* **Assigned task**
Quote word for word from the line holding "This screenshot has" to the last line below, including both, and omit any pictures.

* **Data to process**
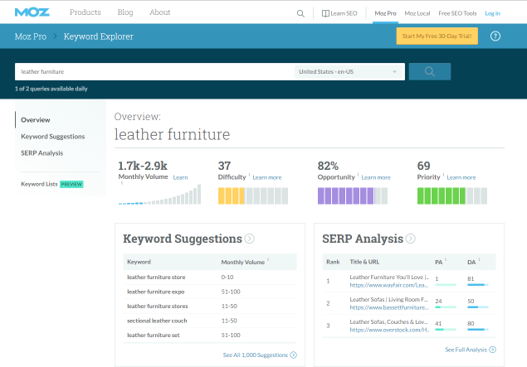Select SERP Analysis in the sidebar
Screen dimensions: 527x367
coord(42,153)
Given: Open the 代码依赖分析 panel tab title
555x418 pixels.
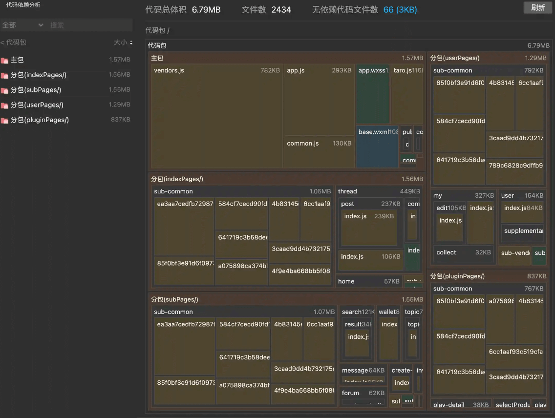Looking at the screenshot, I should click(23, 5).
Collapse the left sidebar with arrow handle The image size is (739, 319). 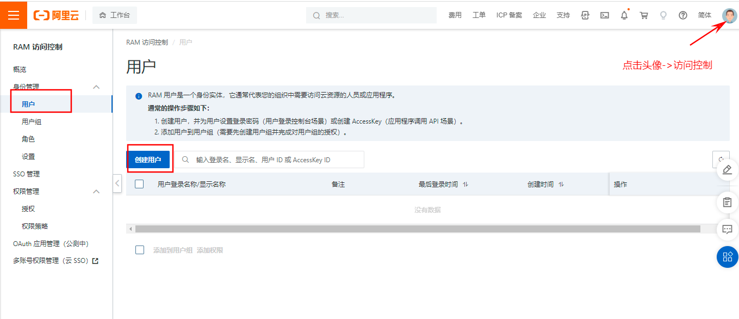click(x=117, y=183)
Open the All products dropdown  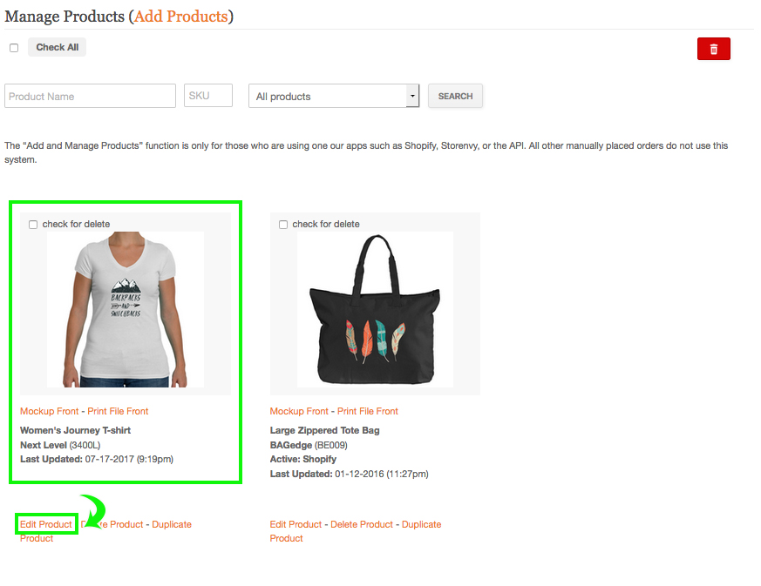(334, 96)
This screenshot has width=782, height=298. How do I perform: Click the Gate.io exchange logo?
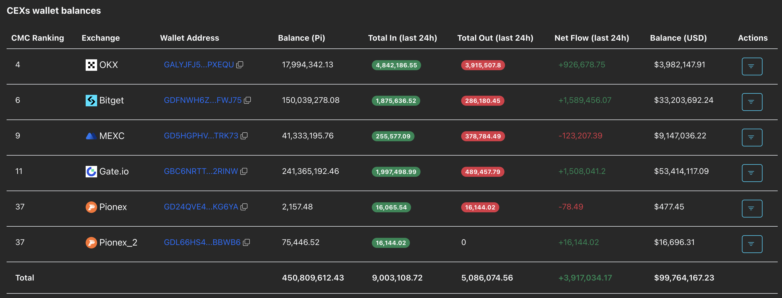tap(91, 172)
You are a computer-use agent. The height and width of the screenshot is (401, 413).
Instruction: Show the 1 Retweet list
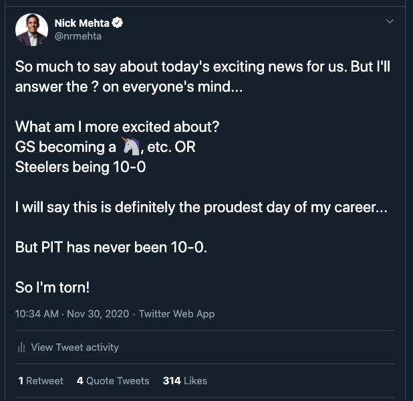pyautogui.click(x=41, y=381)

* **Exercise response**
This screenshot has width=782, height=298. How do I perform: Click the Gate.io exchange logo?
tap(91, 172)
You are a computer-use agent. The height and width of the screenshot is (401, 413).
Instruction: Show the 1 Retweet list
pyautogui.click(x=41, y=381)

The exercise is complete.